▸ **Polecenie**
Sprawdź, czy stwierdzenia (a), (b) i (c) zgadzają się z tekstem o sporach granicznych. Przy każdym odpowiedz „tak” albo „nie” i przytocz dosłownie słowa tekstu, które o tym rozstrzygają.
(a) Spór o Galicję Wschodnią wynikał między innymi z chęci zdobycia złóż ropy.
(b) Spory o granice dotyczyły wyłącznie granicy wschodniej.
(c) Galicja Wschodnia należała kiedyś do Imperium Rosyjskiego.

▸ **Tekst do czytania**
===============

Oczywiście nie tylko ten narodowościowy galimatias utrudniał wyznaczenie niekwestionowalnych granic. Nakładały się na niego interesy ekonomiczne i symboliczne. I tak spór o Galicję Wschodnią był nie tylko podyktowany różnorodnością kulturową, ale także pragnieniem posiadania bogatych złóż ropy w Zagłębiu Borysławsko-Drohobyckim, zaś konflikt o Wileńszczyznę spowodowany był symbolicznym znaczeniem Wilna w historii Litwy sprzecznym z interesami – w dużej mierze – spolonizowanej społeczności miasta i jego okolic. Problemy te nie dotyczyły zresztą jedynie granicy wschodniej. Do podobnych sporów dochodziło też na pograniczu polsko-czeskim, czy polsko-niemieckim. Na wschodzie dodatkowo istotna była kwestia ekspansywności państwa rosyjskiego – zarówno w czerwonym jak i białym wydaniu.

Kłopoty z uporządkowaniem sytuacji w Europie Środkowo-Wschodniej, a zwłaszcza jej wschodnich rubieży, wynikały także z niewyjaśnionej sytuacji politycznej – kto w państwie rosyjskim sprawował władzę. Kluczowa była tutaj postawa państw Ententy, które liczyły na odbudowę przedwojennej rosyjskiej państwowości. Wszelkie jasne deklaracje dotyczące terenów dawnej Rosji mogły być uznane albo za uderzenie w interesy sojusznika (jakim Imperium było w trakcie wojny), albo za nieformalne usankcjonowanie zmian politycznych do jakich doszło w Moskwie. Nieco inaczej sytuacja wyglądała w Galicji Wschodniej, która nigdy nie była częścią Imperium Rosyjskiego – o jej losach decydowano tak jak rozporządzano innymi terytoriami upadających Austro-Węgier.

===============

▸ **Wyświetlane dane**
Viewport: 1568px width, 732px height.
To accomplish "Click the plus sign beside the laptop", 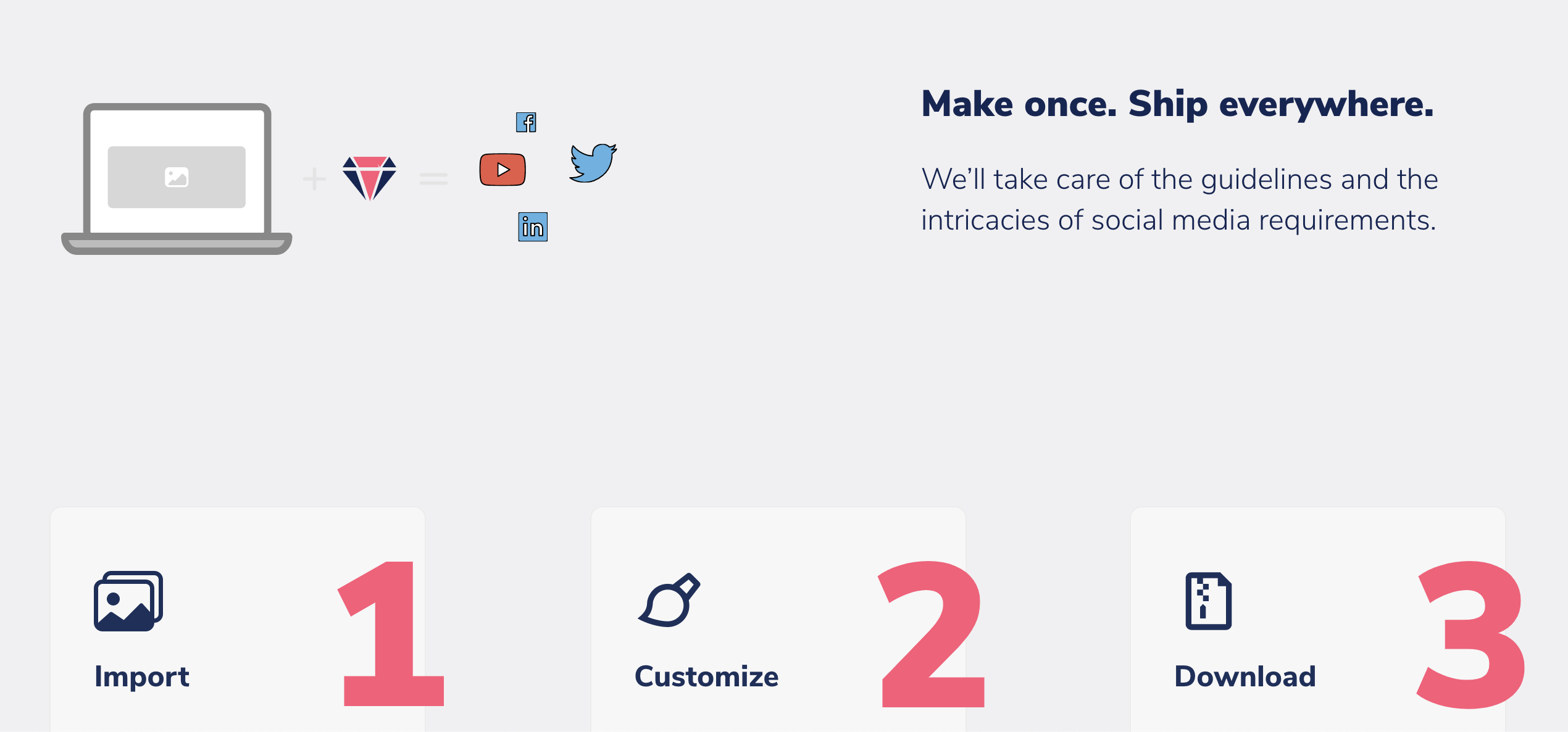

===============

▸ **Rozwiązanie**
(a) Tak: „pragnieniem posiadania bogatych złóż ropy w Zagłębiu Borysławsko-Drohobyckim”.
(b) Nie: „Problemy te nie dotyczyły zresztą jedynie granicy wschodniej.”
(c) Nie: „która nigdy nie była częścią Imperium Rosyjskiego”.